EU/3/18/2032 - orphan designation for treatment in haematopoietic stem cell transplantation

Haematopoietic stem cell transplantation (HSCT) is a procedure where the patient's bone marrow is cleared of cells and replaced by stem cells (cells that can develop into different types of cell) from a donor to form new bone marrow that produces healthy blood cells. It can be used to treat serious diseases of the blood and immune system such as leukaemia.

HSCT can be a debilitating and life-threatening procedure due to the risk of severe infections and developing graft-versus-host disease (when the transplanted cells regard the patient's body as 'foreign' and attack the patient's organs, leading to organ damage).

At the time of designation, approximately 0.7 in 10,000 people receive HSCT per year in the European Union (EU). This was equivalent to a total of around 36,000 people per year^*, and is below the ceiling for orphan designation. This is based on the information provided by the sponsor and the knowledge of the Committee for Orphan Medicinal Products (COMP).

^*Disclaimer: For the purpose of the designation, the number of patients affected by the condition is estimated and assessed on the basis of data from the European Union (EU 28), Norway, Iceland and Liechtenstein. This represents a population of 517,400,000 (Eurostat 2018).
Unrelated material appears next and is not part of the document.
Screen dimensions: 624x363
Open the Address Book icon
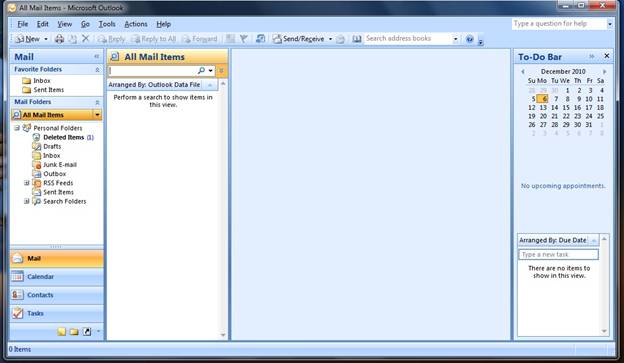pyautogui.click(x=357, y=39)
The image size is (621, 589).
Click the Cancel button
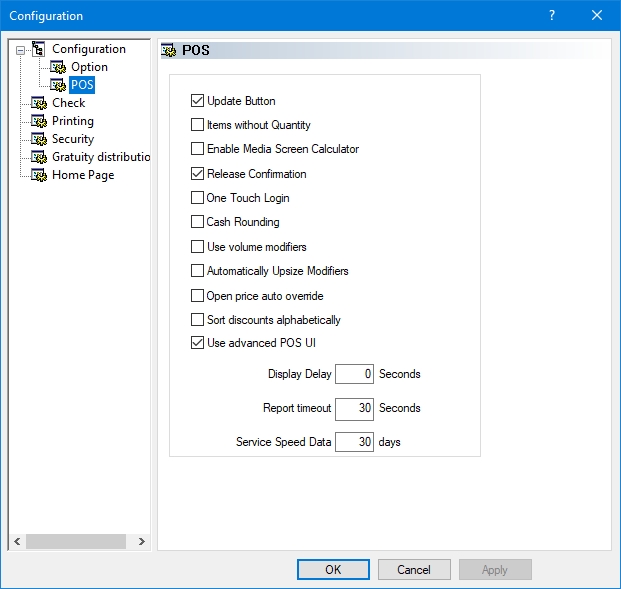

At the time of designation, several medicines were authorised in the EU for patients undergoing HSCT. These included radiation treatment or intensive treatment with cancer medicines such as busulfan to clear the bone marrow of existing cells in preparation for HSCT, medicines to help restore the immune system, such as filgrastim, immunoglobulin replacement therapy and Zalmoxis, and medicines to reduce the risk of infections, such as antiviral and antifungal medicines. Medicines that suppress the immune system, such as ciclosporin and corticosteroids, were used for the treatment of graft-versus-host disease.

The sponsor has provided sufficient information to show that the medicine might be of significant benefit for patients undergoing HSCT. Studies indicate that carmustine in combination with other medicines can prepare patients for autologous (from the patient's own body) HSCT leading to better outcomes than other available combinations.This assumption will need to be confirmed at the time of marketing authorisation, in order to maintain the orphan status.

Carmustine is a cancer medicine that works by preventing cells from multiplying. It is intended to be used with other medicines to prepare the patient for HSCT by clearing the bone marrow of cells.

The effects of carmustine have been evaluated in experimental models.

At the time of submission of the application for orphan designation, no clinical trials with carmustine in patients undergoing HSCT were planned.

At the time of submission, carmustine was authorised in several countries in the EU for treatment of various cancers.

At the time of submission, carmustine was not authorised anywhere in the EU for use in patients undergoing HSCT. Orphan designation of carmustine had been granted in the United States for conditioning treatment prior to hematopoietic progenitor cell transplantation.

In accordance with Regulation (EC) No 141/2000 of 16 December 1999, the COMP adopted a positive opinion on 24 May 2018 recommending the granting of this designation.

• the seriousness of the condition;
• the existence of alternative methods of diagnosis, prevention or treatment;
• either the rarity of the condition (affecting not more than 5 in 10,000 people in the EU) or insufficient returns on investment.

Designated orphan medicinal products are products that are still under investigation and are considered for orphan designation on the basis of potential activity. An orphan designation is not a marketing authorisation. As a consequence, demonstration of quality, safety and efficacy is necessary before a product can be granted a marketing authorisation.